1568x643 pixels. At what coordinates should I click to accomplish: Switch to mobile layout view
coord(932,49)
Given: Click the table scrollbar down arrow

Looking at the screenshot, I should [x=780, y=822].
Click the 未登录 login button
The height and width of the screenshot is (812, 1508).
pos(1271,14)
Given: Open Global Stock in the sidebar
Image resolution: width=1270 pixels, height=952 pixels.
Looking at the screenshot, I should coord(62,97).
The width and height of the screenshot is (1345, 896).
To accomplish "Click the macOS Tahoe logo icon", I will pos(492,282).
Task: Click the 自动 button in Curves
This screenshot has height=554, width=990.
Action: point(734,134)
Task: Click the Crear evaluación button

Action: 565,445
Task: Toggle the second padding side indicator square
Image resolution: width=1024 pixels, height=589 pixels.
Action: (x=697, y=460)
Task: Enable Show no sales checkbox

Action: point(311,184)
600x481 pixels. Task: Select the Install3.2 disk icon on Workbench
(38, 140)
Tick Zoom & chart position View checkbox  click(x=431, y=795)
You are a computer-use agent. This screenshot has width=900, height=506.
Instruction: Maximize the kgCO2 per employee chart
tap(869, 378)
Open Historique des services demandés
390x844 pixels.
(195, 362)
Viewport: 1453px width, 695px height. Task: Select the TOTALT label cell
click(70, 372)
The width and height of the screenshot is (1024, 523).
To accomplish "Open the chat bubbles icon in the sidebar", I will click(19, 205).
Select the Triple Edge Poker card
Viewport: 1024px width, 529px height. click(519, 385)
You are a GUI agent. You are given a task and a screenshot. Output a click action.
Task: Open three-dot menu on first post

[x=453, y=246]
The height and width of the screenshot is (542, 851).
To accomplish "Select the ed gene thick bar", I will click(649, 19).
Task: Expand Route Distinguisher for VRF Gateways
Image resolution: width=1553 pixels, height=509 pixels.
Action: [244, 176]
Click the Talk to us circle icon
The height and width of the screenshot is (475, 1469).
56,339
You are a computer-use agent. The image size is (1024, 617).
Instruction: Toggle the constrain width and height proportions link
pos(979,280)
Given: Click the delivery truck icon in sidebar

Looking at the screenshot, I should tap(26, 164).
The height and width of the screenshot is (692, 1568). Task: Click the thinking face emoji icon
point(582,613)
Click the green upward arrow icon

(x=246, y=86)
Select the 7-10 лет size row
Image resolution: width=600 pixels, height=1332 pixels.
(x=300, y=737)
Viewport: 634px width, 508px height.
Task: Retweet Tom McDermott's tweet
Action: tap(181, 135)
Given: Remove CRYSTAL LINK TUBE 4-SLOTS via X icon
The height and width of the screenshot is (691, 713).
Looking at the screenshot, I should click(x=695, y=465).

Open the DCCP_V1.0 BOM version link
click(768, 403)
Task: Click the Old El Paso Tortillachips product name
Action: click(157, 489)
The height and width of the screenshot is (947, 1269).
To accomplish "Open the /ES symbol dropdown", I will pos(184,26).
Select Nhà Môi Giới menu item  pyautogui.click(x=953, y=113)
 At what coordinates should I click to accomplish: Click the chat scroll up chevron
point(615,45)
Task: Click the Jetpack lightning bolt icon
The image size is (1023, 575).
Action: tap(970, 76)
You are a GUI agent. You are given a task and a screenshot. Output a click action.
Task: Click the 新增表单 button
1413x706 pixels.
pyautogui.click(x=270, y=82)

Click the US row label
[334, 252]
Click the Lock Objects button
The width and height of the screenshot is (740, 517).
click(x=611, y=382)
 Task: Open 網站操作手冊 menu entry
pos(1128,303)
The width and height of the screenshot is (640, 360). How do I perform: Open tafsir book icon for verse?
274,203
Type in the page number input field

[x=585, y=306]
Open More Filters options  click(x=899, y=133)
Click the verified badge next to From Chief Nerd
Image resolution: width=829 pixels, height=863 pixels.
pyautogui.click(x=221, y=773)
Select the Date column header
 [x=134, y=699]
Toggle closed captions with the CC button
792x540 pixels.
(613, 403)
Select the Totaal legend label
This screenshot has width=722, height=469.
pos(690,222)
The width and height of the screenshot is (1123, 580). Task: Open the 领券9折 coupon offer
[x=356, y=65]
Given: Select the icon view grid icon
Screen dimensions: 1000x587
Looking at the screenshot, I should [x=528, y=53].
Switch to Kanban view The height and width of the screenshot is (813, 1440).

========================

The only thing to give is how many lines of the listing include the word "computer".

■ **Answer box**:
2